Rating:

The Most Hyped, Worst Story

Author: Peter Straub

The experience of reading Ghost Story reminds me of the old saying: be careful what you wish for, you just might get it. When one of my horror book clubs opened voting for a ghostly book, I immediately picked Peter Straub’s Ghost Story. For one thing: it’s famous. Second, despite my horror obsession and numerous Straub books resting in various bookshelves and stacks across my house, I had never actually read anything by the author. Third, I had a super vague memory of liking the movie.

The novel opens oppressively. We have a man traveling with a young child whom he has clearly abducted, a child he is considering killing. I was in the mood for a macabre story, but the cruel darkness here, the real world sadness and bleakness, instantly put me off the book. I didn’t want to go this far down the rabbit hole.

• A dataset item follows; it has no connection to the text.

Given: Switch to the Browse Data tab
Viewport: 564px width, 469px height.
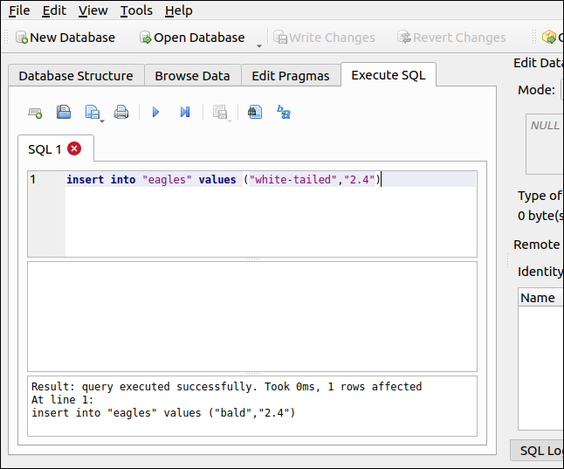Looking at the screenshot, I should pyautogui.click(x=192, y=76).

Soon, however, the story takes a different tone, and we meet a group of crotchety, backstabbing old “friends” who tell each other stories of the worst thing they ever seen or heard. They do this in order to keep a darker memory at bay. These four elderly men call themselves the Chowder Society, and one of their first stories is about incest, child rape, and, of course, a ghost. Eventually, the evenings of storytelling slowly change as we get to know the old men slightly more. When members of the Chowder Society begin to die in mysterious ways, the worst story of all, the one they are hiding about something they did as youths, forces itself to the forefront. Something is after them. Something that eventually forces them to reach out to Donald Wanderley, a man who has an unknown tie to the mystical.

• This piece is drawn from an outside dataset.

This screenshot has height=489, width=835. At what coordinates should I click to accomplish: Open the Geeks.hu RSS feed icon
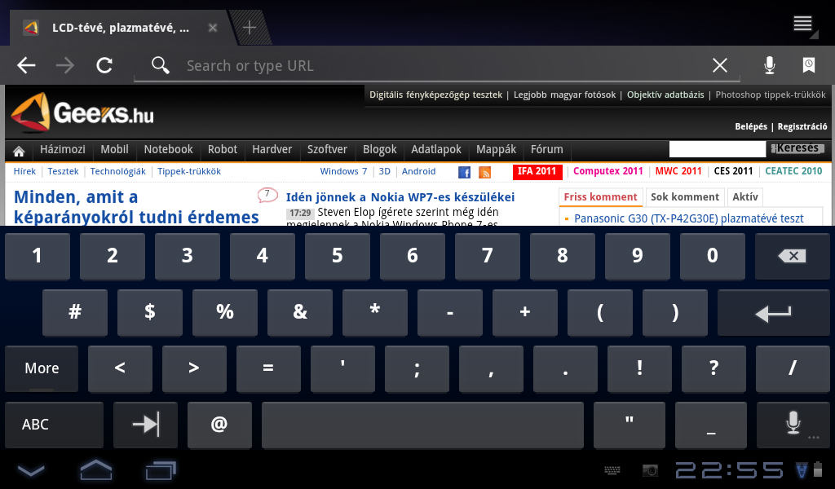pyautogui.click(x=484, y=172)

The story has a certain promise to it, but the pacing and the excessive bleakness – the horror that goes beyond a ghost story and evokes the dregs of dead days spent crying, spent giving up, spent seeing the world dying – becomes a constant echo that goes beyond literary into the abysmal. I wanted the book to end. I wanted some sunshine. I wanted a damn plot already. Just because Ghost Story had an atmosphere of depressive devolution didn’t mean that it actually had any horror, any driving force, any point beyond a feeling.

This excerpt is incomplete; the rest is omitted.